(Thanks to Kim Cameron for prompting me to write this down. Special thanks to Chuck Mortimore for his insight and probing questions and who helped me improve this.)
In the identity industry, there’s been a lot hype these days around self-sovereign identity. The latest permutation in the quest for user-centric identity, self-sovereign revisits the laudable goal of enabling people to be in better control of how information about them passes to enterprises and organizations (but now with added blockchain.) To be clear, increased individual control is an important goal and one that incredibly sharp people have been working on for 15+ years, going back to InfoCard and Higgins.

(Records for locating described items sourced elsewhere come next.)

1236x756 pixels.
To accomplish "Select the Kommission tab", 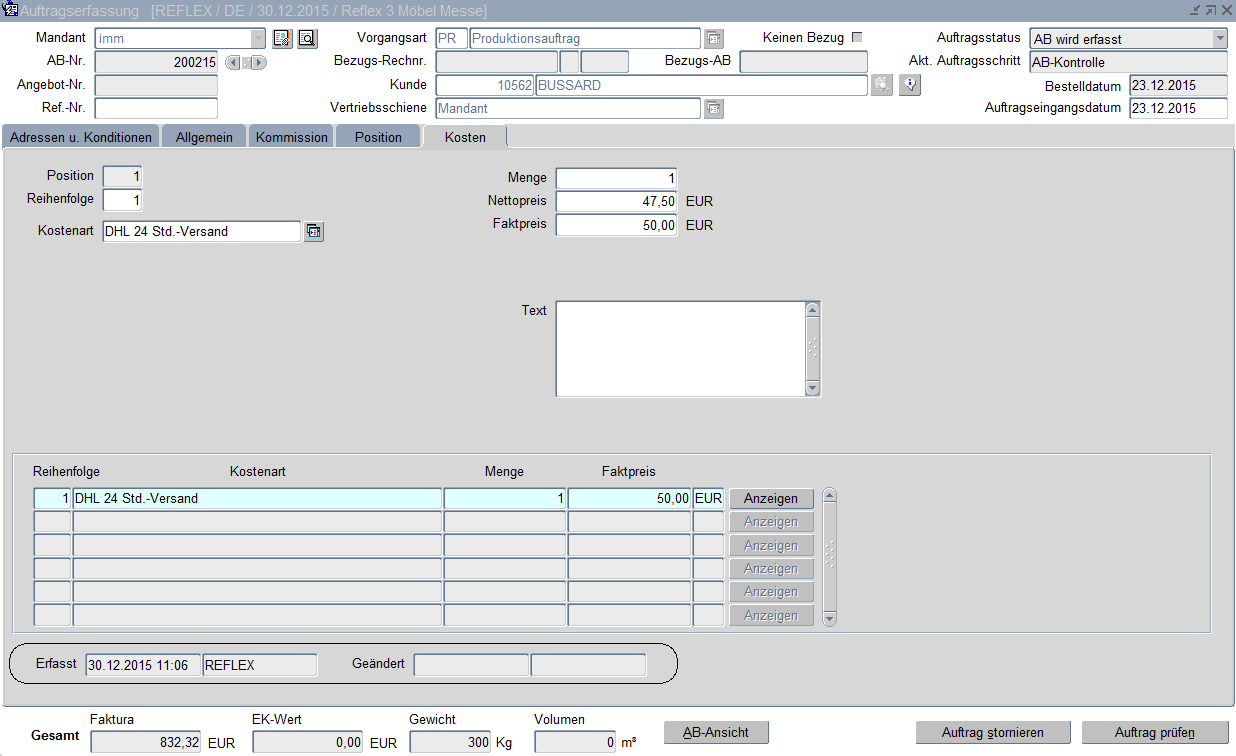I will coord(292,137).
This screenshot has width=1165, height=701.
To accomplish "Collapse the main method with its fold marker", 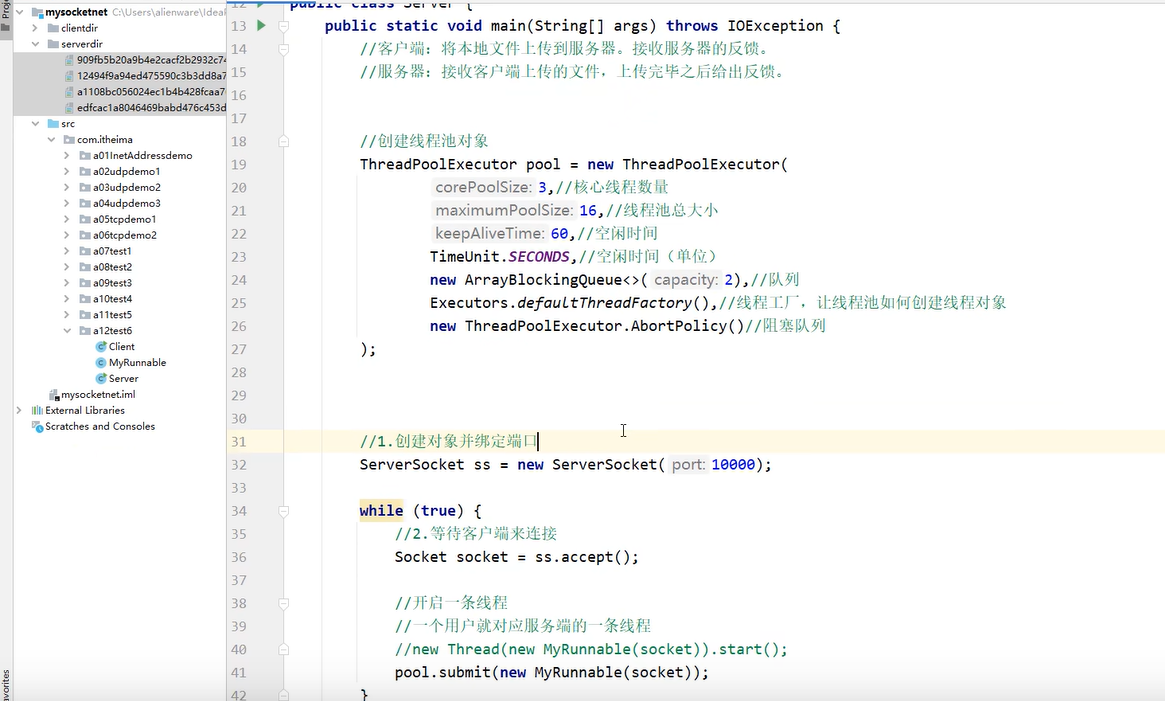I will pos(283,25).
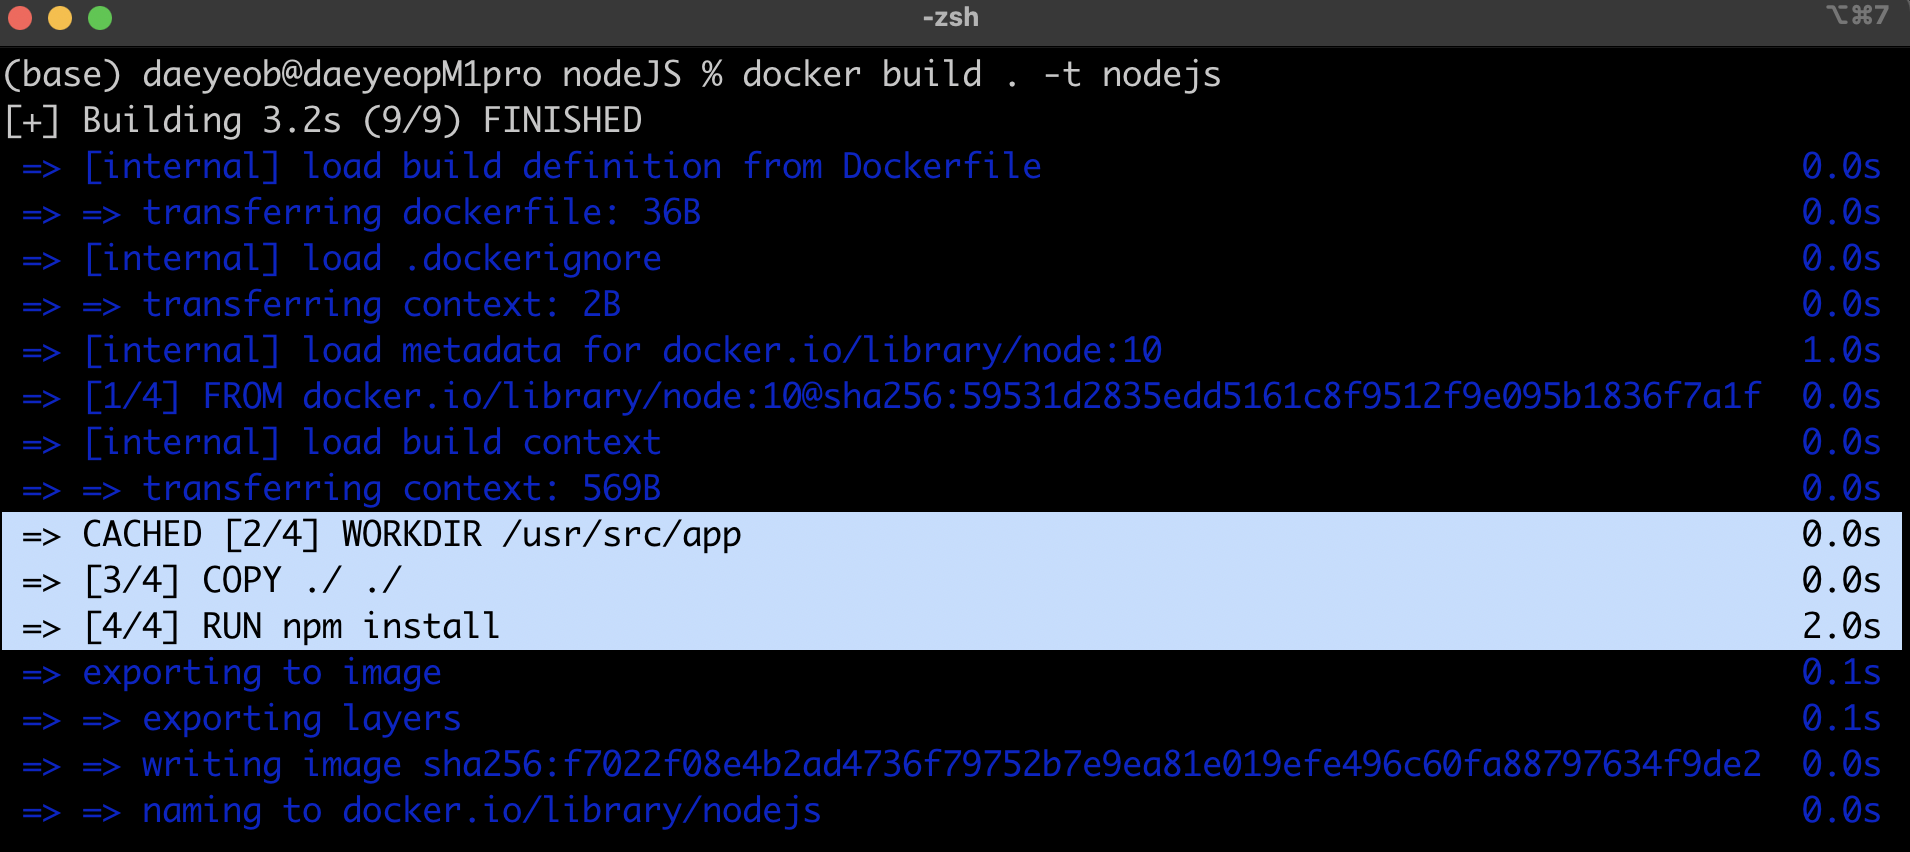
Task: Click the highlighted RUN npm install line
Action: tap(290, 627)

Before I discuss why self-sovereign has a real chance at widespread adoption, it’s important to understand why identity technologies and approaches get adopted in the first place. At least, three things are required:
- People who will use the identity system
- Organizations willing to consume identities from the system
- Significant and relatively equivalent value for both groups
You need a lot of people to use an identity system for mainstream adoption. You get those people by providing enough value to them either in hard currency (e.g. you give them a cut of what their personal data is worth, extend discounts in lieu of currency, or free services) or in efficiencies (e.g. never fill out an account registration form ever again) or in security (e.g. your account will be harder to hack) or in privacy (e.g. your data will never be resold or your data is anonymized.)